■ Votre travail
• A. D'après l'article sur la réouverture des écoles, quelle était la date du premier tour du scrutin à l'issue duquel les conseils municipaux ont été élus ?
• B. Rédigez la suite de l'article sur la réouverture des écoles, à partir de sa dernière phrase.

■ Texte fourni
·····

Réouverture des écoles : Craintes face à une épidémie toujours active en France

Enjeu majeur du déconfinement, des milliers d’écoles ont rouvert leurs portes mardi en se pliant à un protocole sanitaire inédit, un redémarrage salué comme une « amorce » par l’exécutif mais qui suscite de nombreuses craintes face à une épidémie « toujours active ».

Avec cette décision contestée par des scientifiques et certains élus, le gouvernement poursuit la levée du confinement, qui a débuté lundi et a franchi mardi une autre étape avec le feu vert gouvernemental à l’installation des conseils municipaux élus au premier tour du scrutin du 15 mars.

Port du masque recommandé pour les enseignants, respect des gestes barrières… : face aux inquiétudes des enseignants et des familles, les écoles maternelles et primaires ont totalement chamboulé leurs règles pour accueillir mardi leurs premiers élèves en près de deux mois.

« Il y avait un marquage au sol. Les enfants étaient accueillis à l’entrée de l’école par la directrice, et à l’intérieur, tous les adultes étaient masqués », raconte David Lewkowicz, 38 ans, qui a finalement renoncé à porter lui-même un masque en accompagnant sa fille de 6 ans dans son école à Marseille.

·····

■ Données enregistrées
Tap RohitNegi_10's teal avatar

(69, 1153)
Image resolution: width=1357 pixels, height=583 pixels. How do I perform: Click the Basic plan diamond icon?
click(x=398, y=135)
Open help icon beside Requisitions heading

·····

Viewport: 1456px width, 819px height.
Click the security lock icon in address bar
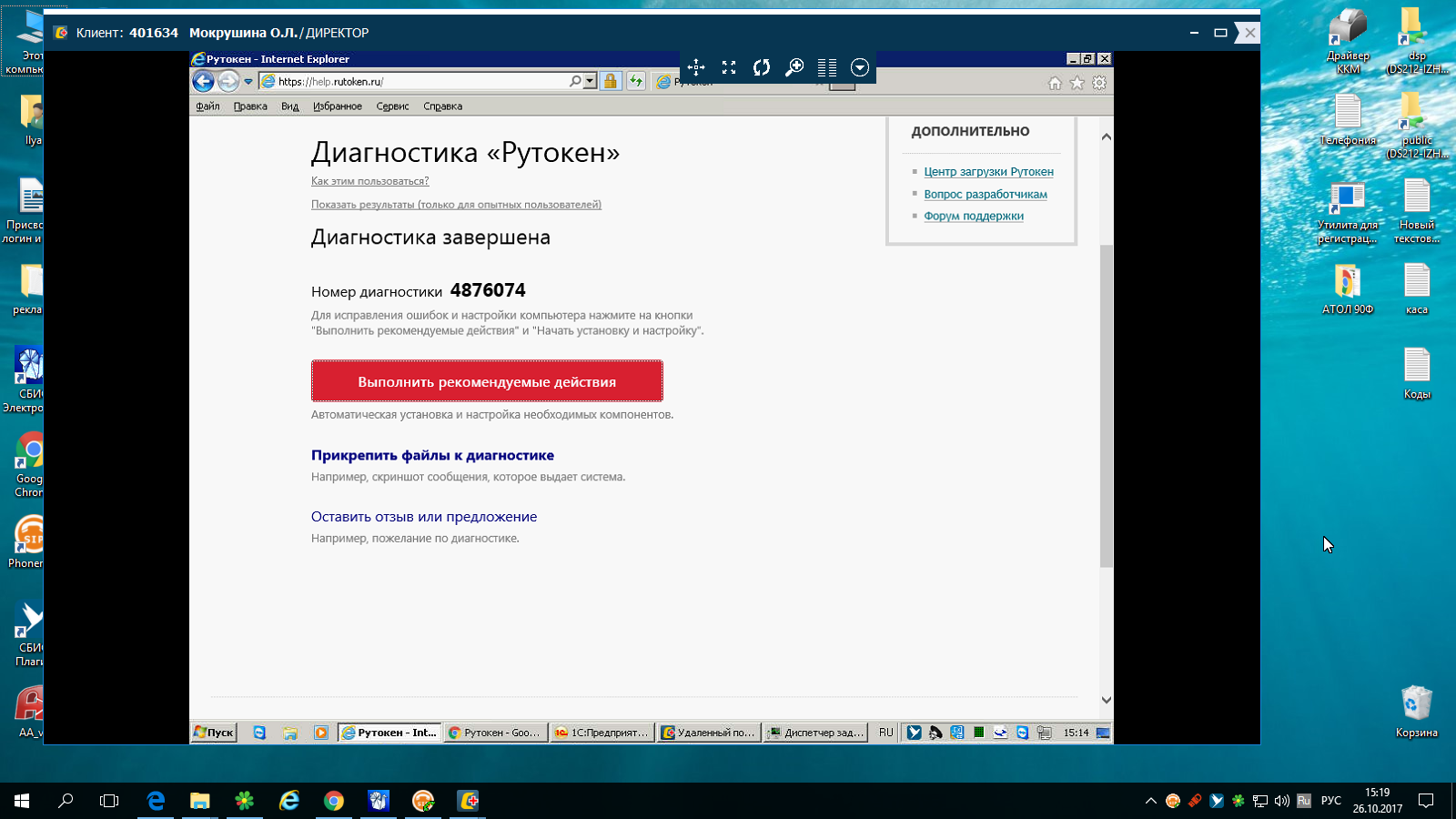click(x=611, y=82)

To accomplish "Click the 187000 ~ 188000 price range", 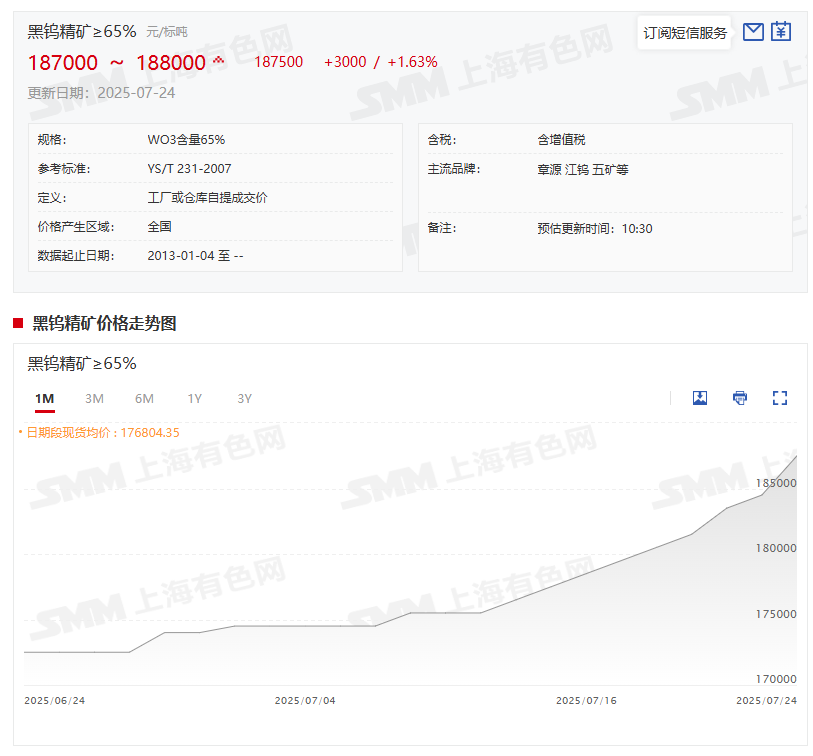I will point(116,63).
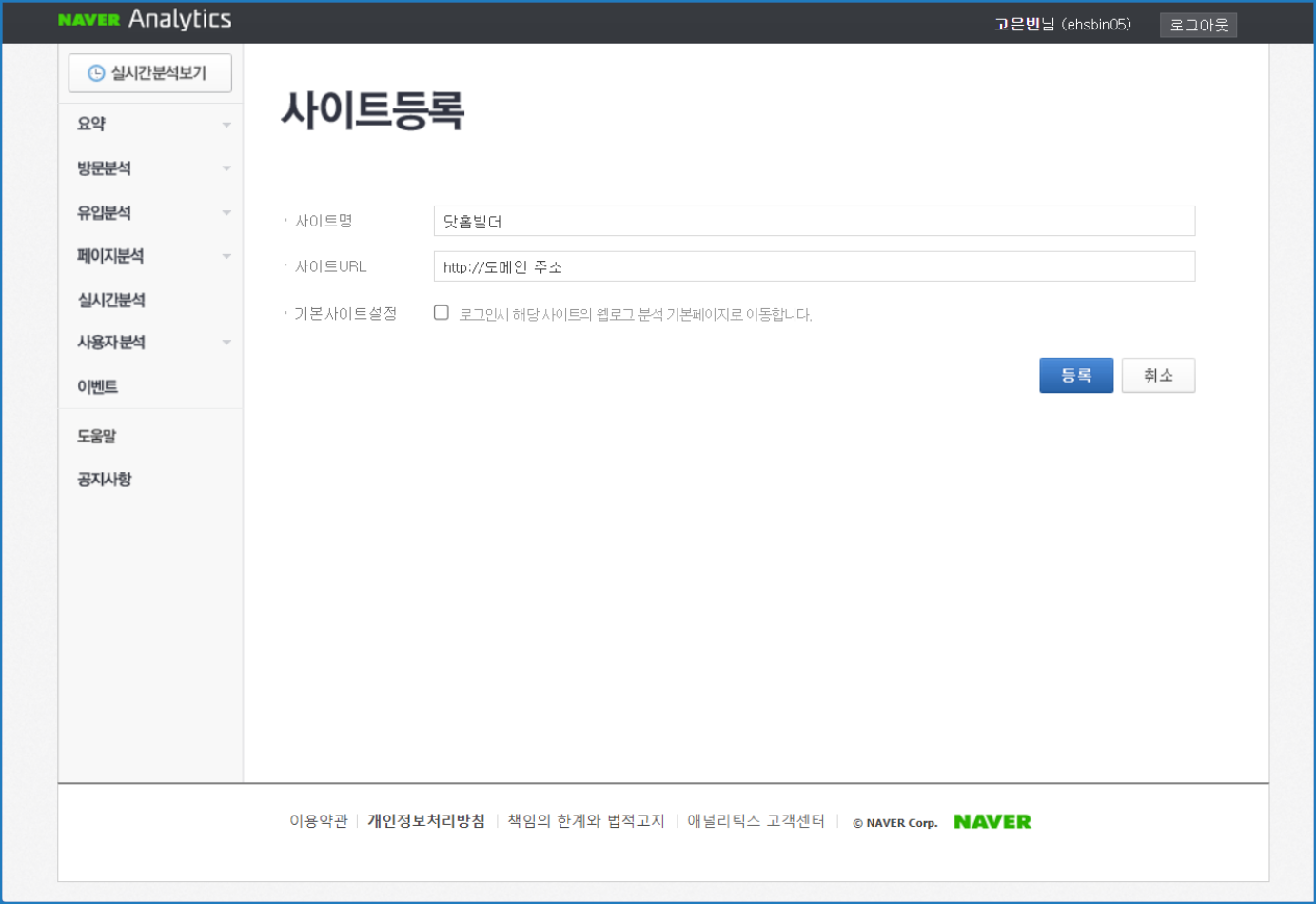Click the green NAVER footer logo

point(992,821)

·····

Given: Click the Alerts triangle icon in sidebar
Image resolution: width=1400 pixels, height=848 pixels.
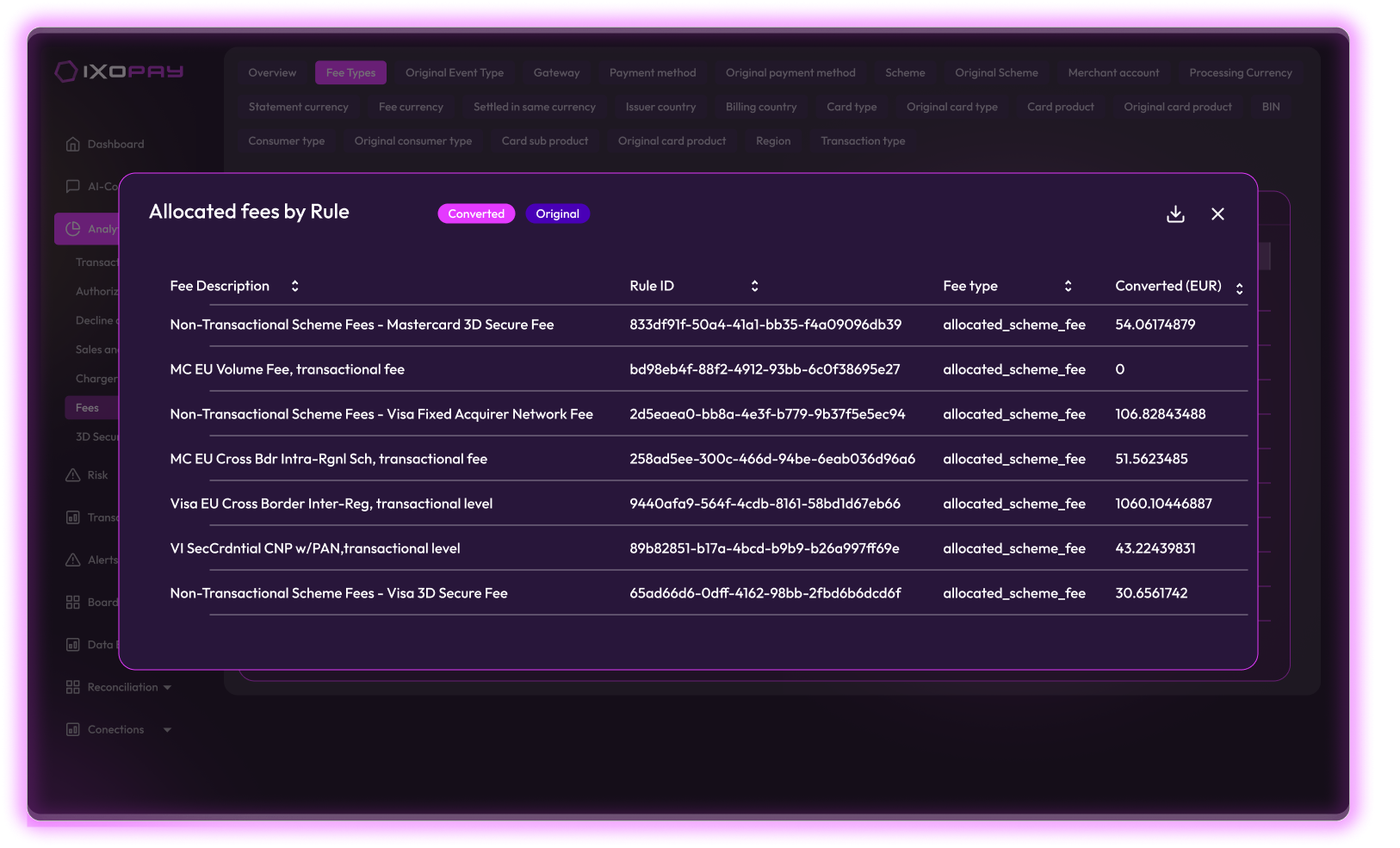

·····

■ Réponses
• A. Le 15 mars.

• B.
A Saint-Georges-de-Mons, commune rurale du Puy-de-Dôme de 2.000 habitants, une enseignante masquée tentait, elle, de rassurer des enfants un peu impressionnés, tout en rappelant les consignes aux parents. « Non, vous ne pouvez pas entrer », expliquait-elle à une mère de famille.

Ardent défenseur de cette réouverture limitée et encadrée, le ministre de l’Education, Jean-Michel Blanquer, a salué une « amorce » qui doit permettre de relancer la machine avant la réouverture de certains collèges la semaine prochaine.

Il est « très important de nous remettre en route, à commencer par nos enfants qui ont besoin de ça », a-t-il souligné lors d’un déplacement dans une école de Palaiseau (Essonne).

Rencontrée dans une autre école de cette ville, Raphaelle, 5 ans, ne cachait pas son plaisir : « Je suis contente parce que je retourne à l’école. Ce qu’on peut plus faire… eh ben, on ne pourra plus jouer au toboggan plus faire de corde à sauter ».

Pour tenter d’apaiser les esprits, l’exécutif a laissé aux parents le choix de ramener ou non leurs enfants à l’école lors de cette rentrée très particulière, qui s’échelonnera tout au long de la semaine et concernera potentiellement 1,5 million d’élèves.

« Opacité organisée »

Pas de quoi rassurer les syndicats qui dénoncent une décision « prématurée » et rappellent que le conseil scientifique chargé d’éclairer le gouvernement s’était lui-même prononcé pour la fermeture des établissements jusqu’en septembre.

Certains parents exprimaient eux aussi leur inquiétude alors que l’épidémie, qui a fait 26.643 morts en France, continue de circuler.

« Je suis un peu sceptique, je pense que c’est trop rapide, qu’il aurait fallu un laps de temps pour faire rentrer les enfants. On entend tellement de choses, les gens sont pas rassurés », témoignait Barbara Ramassamy, qui n’avait pas d’autre choix que de ramener sa fille à l’école mardi.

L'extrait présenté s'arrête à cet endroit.